If we tackled this feeling of lack of opportunities and challenged the hysterical media coverage of foreigners and the EU it seems to me Britain’s outlook could still change.
Three-quarters of 18 to 24 year olds voted to remain in the EU(YOUGOV). 72% of MPS campaigned for a Remain vote, including 96% of Labour’s 228 MPs. As left-wing young people should we watch Brexit unfurl with its barriers to education, trade, co-operation that we did not want, or should we support those who argue there is still an alternative? On the contrary, would this be insupportably divisive and anti-democratic, antithetical to the Fabians’ foundations of respecting votes?
‘The final decision’ amendment to the EU withdrawal bill that defeated the government in December 2017 guaranteed parliament a meaningful vote on accepting the Brexit agreement’s final terms (backed by the entire opposition and 11 Tory rebels).
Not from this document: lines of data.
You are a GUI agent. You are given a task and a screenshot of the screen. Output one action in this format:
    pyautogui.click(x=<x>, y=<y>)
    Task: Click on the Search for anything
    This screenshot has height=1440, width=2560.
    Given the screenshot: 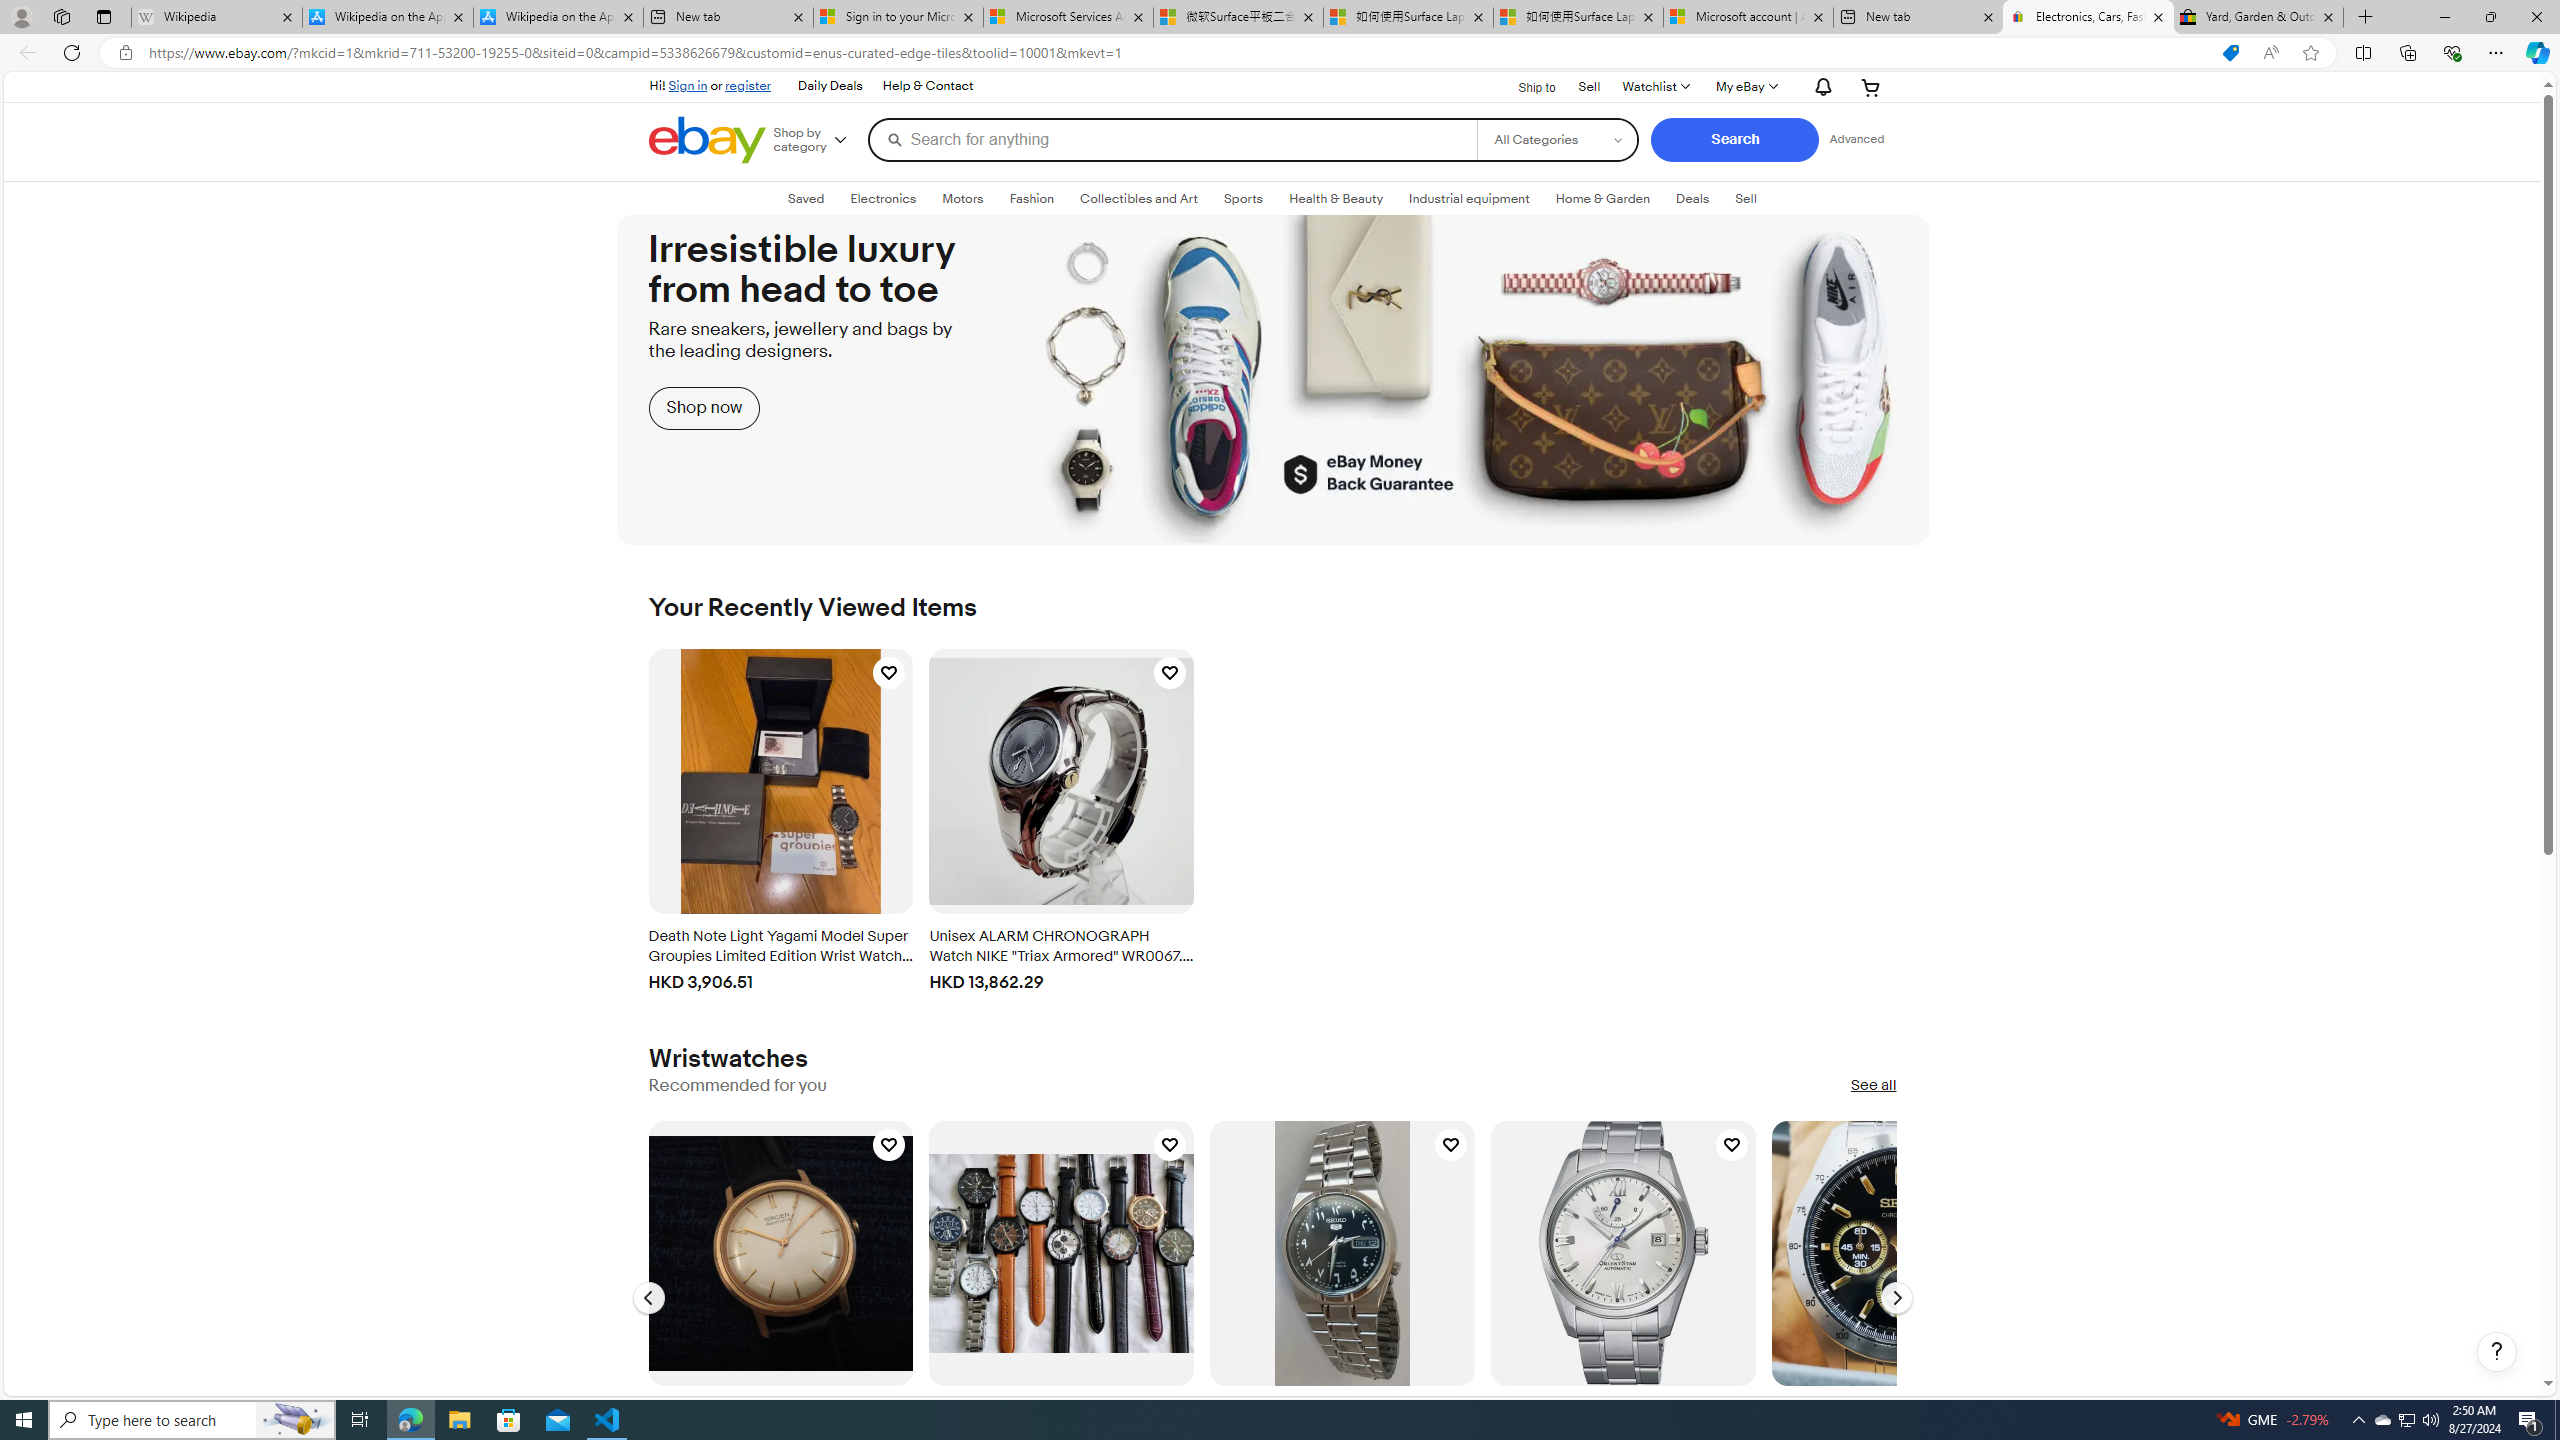 What is the action you would take?
    pyautogui.click(x=1172, y=139)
Lord Andrew Adonis makes a compelling argument that this right to decide once all facts are known should extend to the entire population through offering a second EU referendum. Adonis quotes, of all people, Jacob Rees-Mogg circa 2011 when he was advocating a Brexit referendum in the Commons. Fellow MPs contended that a referendum wouldn’t be democratic as people wouldn’t know what they were voting for. Mogg proposed ‘two referendums’: one on Britain completely renegotiating its EU membership (i.e. to leave) and then ‘a second referendum’ on accepting the new membership terms. Faced with these revelations this month Rees-Mogg riposted that in June 2016 the people ‘clearly knew what they voted for’. But did they? Resolving that question is the keystone underpinning whether we should have another referendum.
Exaggeration proliferated both camps. George Osborne’s forecast ‘emergency budget’ never materialised. However the Leave campaign- as bringers of change- could make boundless promises: lower immigration, a stronger economy, British sovereignty, a mythical return to Britain’s good old days.
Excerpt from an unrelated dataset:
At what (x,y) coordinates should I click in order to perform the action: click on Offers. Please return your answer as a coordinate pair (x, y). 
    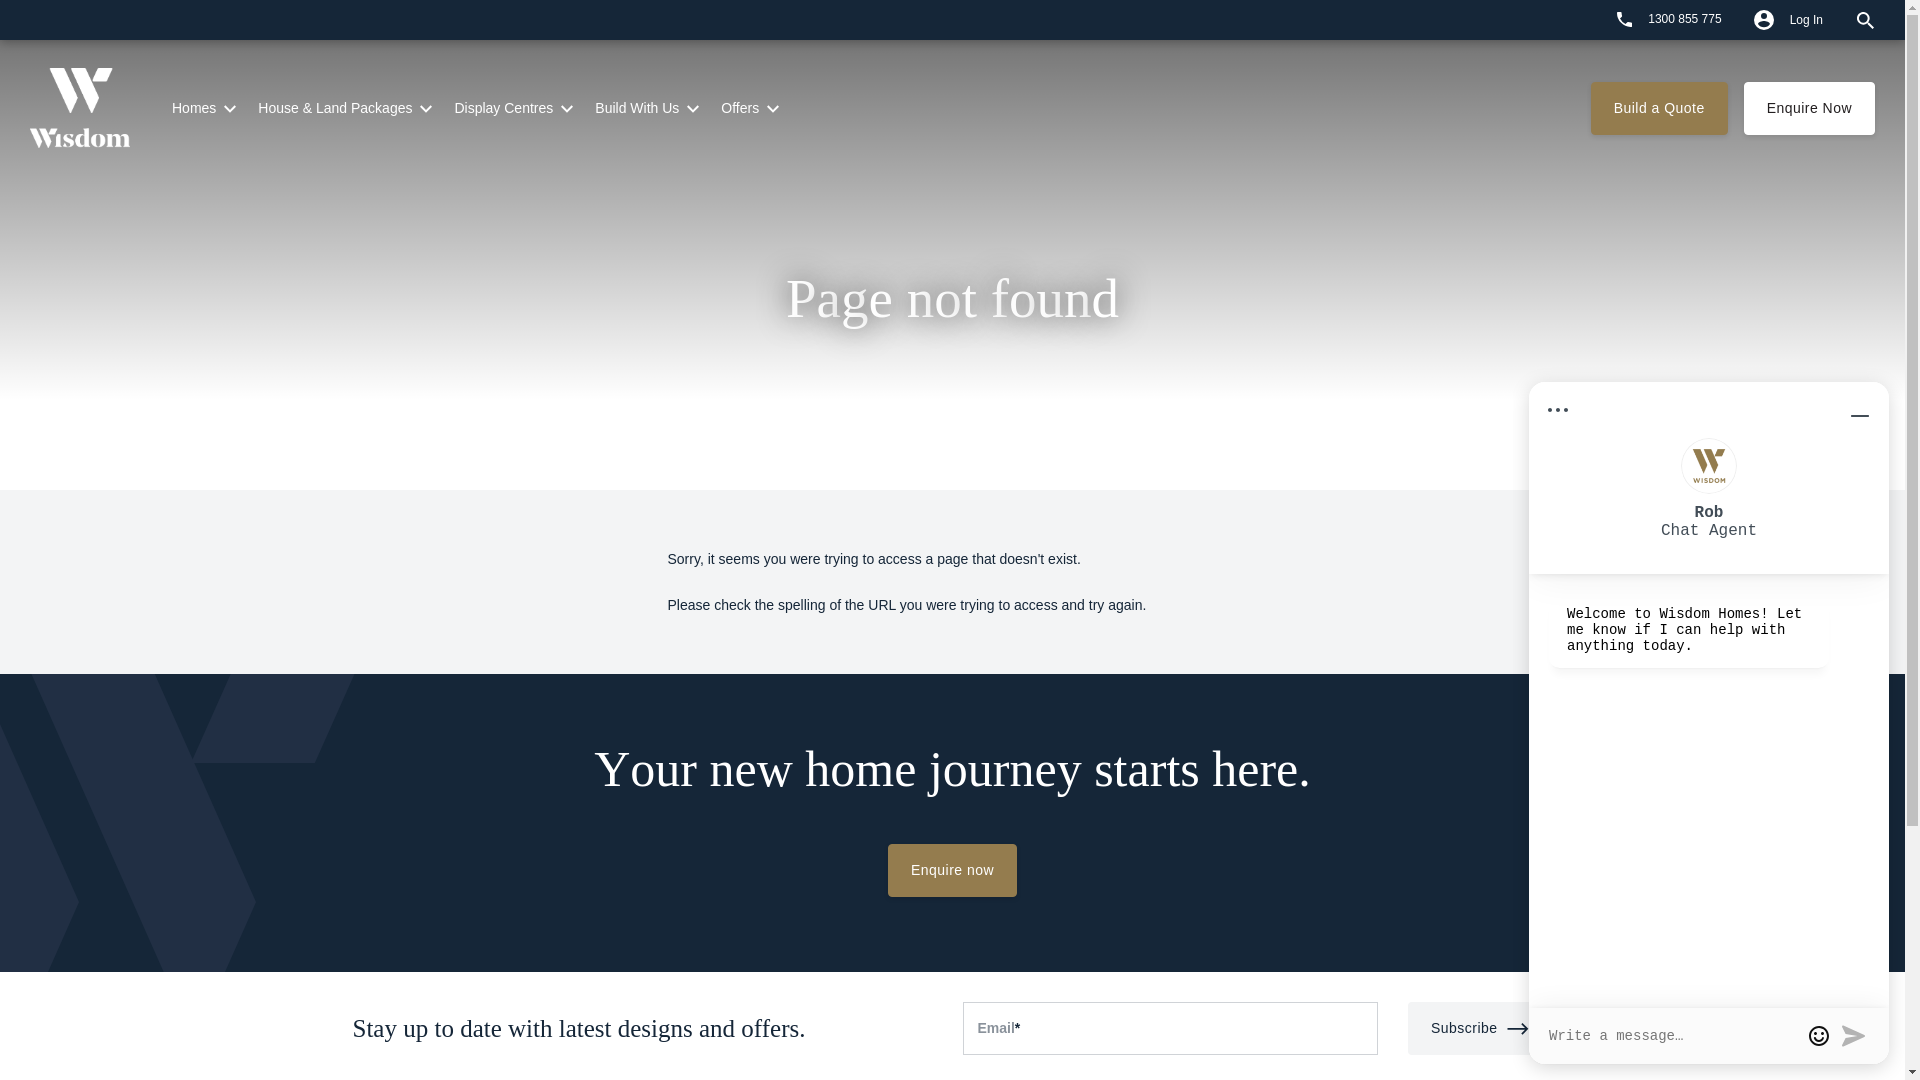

Key reasons behind the Leave vote was an argument for a stronger economy and greater sovereignty: ‘taking back control’. Boris Johnson’s erroneous claim that Britain would be £350 million better off a week paired with his assertion that he would favour remaining in the single market presented Brexit as a no-brainer. Yet the support of The Financial Times, The Economist and nearly all leading business, trade, and scientific voices for Remain indicates that the economic argument was phoney. Appeals to sovereignty was a greater pull; seen through the passionate ‘Take back control’ slogan, the fervent patriotism, and the characteristic ‘blame it on Brussels’ commentary. Yet the portrayal of the EU seizing power is disingenuous: since 1999 the UK has been in the majority on 95% of legislation votes at the council of the European Union. What if, when economic losses start to bite and we realise that we were rather fond of the ‘meddling red tape’ that focused on trifles like regulating workers’ rights, what if we changed our minds? If the reality of Brexit went against the majority’s inclination would we, lemming-like, still severe ties due to Farage and Johnson’s misrepresentation?
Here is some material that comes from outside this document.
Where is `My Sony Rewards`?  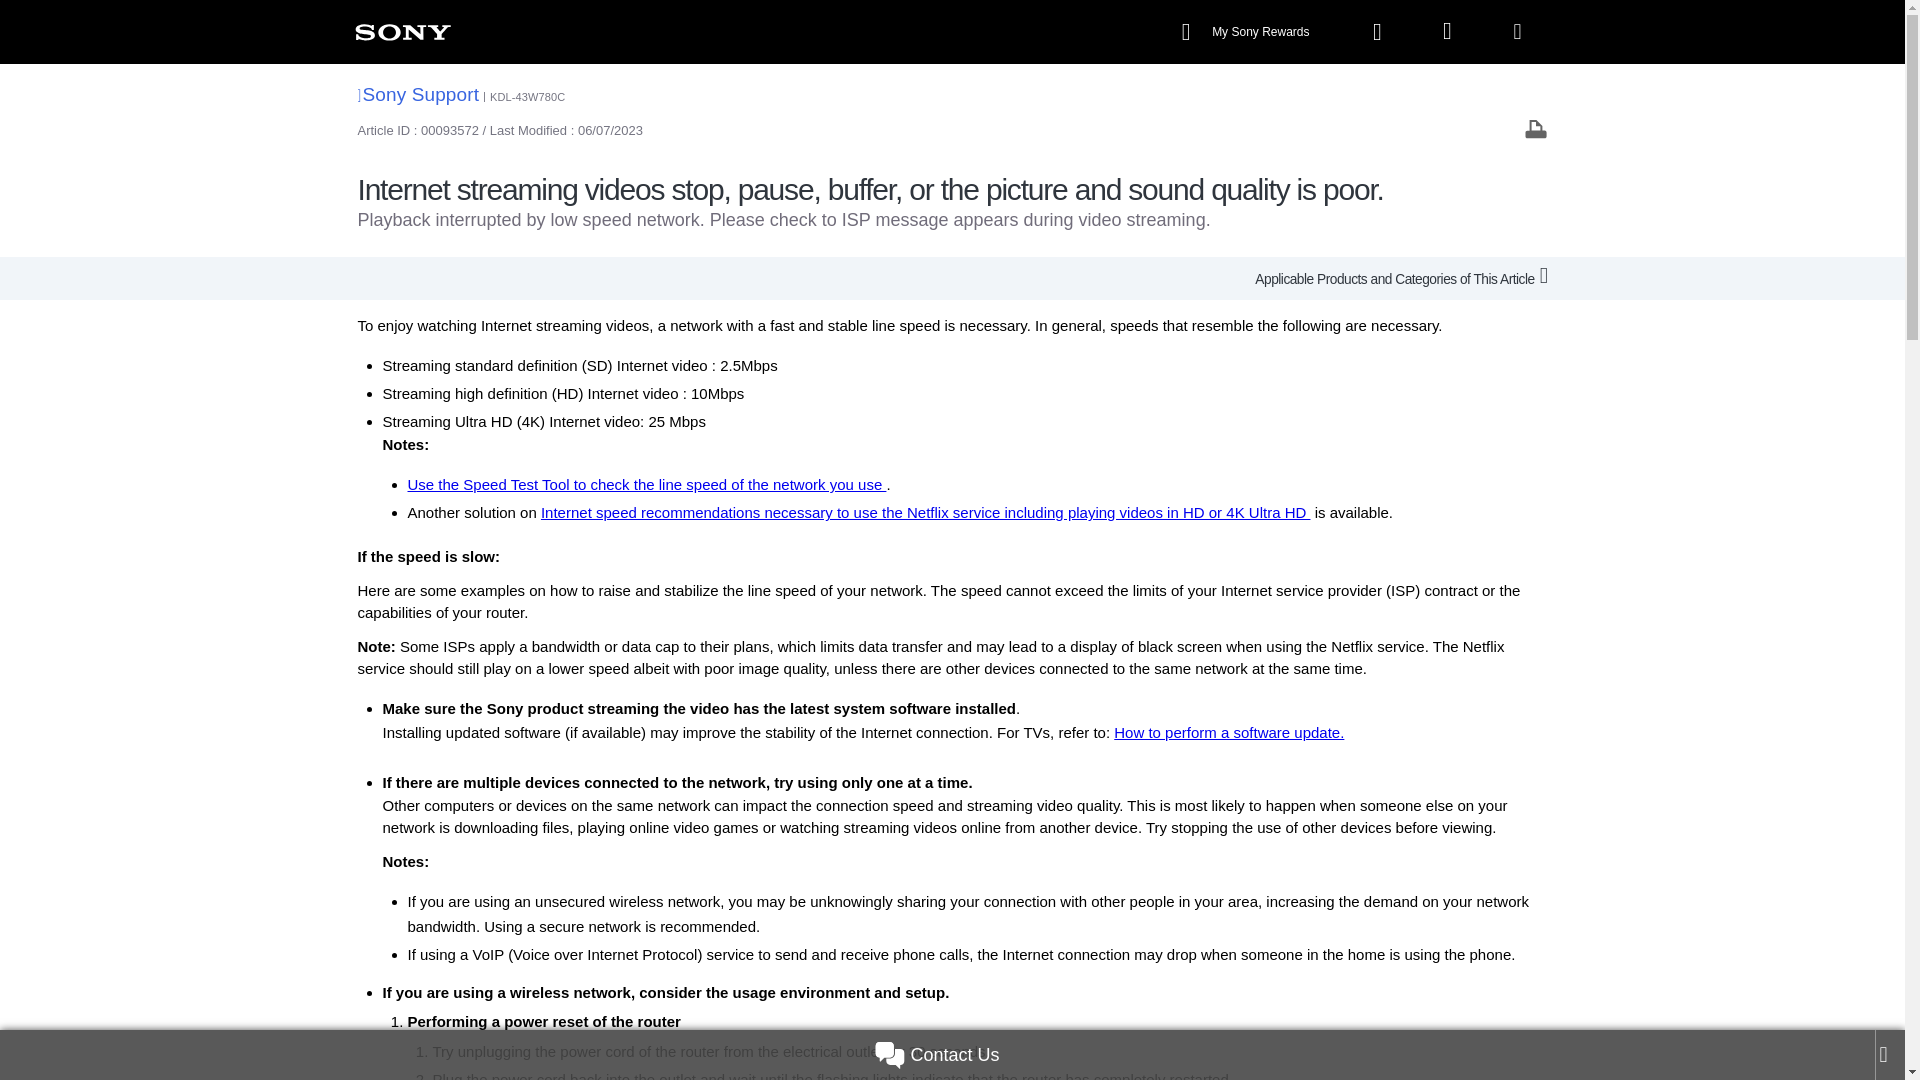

The determining factor behind the referendum was opposition to the EU’s freedom of movement policy. Since 2011 immigration has consistently topped Briton’s concerns and net migration levels peaked at 330,000(ONS) in 2015. Many voters, especially in Labour heartlands, felt disenfranchised by globalisation and mass immigration. They felt anxious about community infrastructure and job competition. However, the right-wing Tabloid media and some Brexiteers amplified and distorted these fears. ‘Vote Leave’ publicity peddled lies like “Turkey (population 76 million) is joining the EU.” Fleet Street newspapers featured anti-immigration front covers 277 times in 2017 (headlines like ‘Send in Army to halt migrant invasion’). Hate-stirring sells: following the furore from Katie Hopkins calling migrants ‘cockroaches’ in The Sun she joined the Daily Mail. Young people generally perceive immigration positively. 64% of young people voted compared to 90% of over-65s who overwhelmingly view immigration as hostile and voted leave(YOUGOV). Youths have a democratic duty to express the positive counter-narrative regarding immigration.
Adonis is embarking on a tour this January to talk to 100 Leave strongholds. Many say the ship has sailed, and perhaps it has and we must focus on salvaging the best Brexit possible. But perhaps it hasn’t. The biggest divide in voting was levels of education: 68% with a university degree voted remain whilst 70% of people without one GCSE voted to leave(YOUGOV). The education divide demonstrates that those who feel ‘left behind’ voted for Brexit, whereas the educated, the young perceive a Europe full of opportunity. If we tackled this feeling of lack of opportunities and challenged the hysterical media coverage of foreigners and the EU it seems to me Britain’s outlook could still change.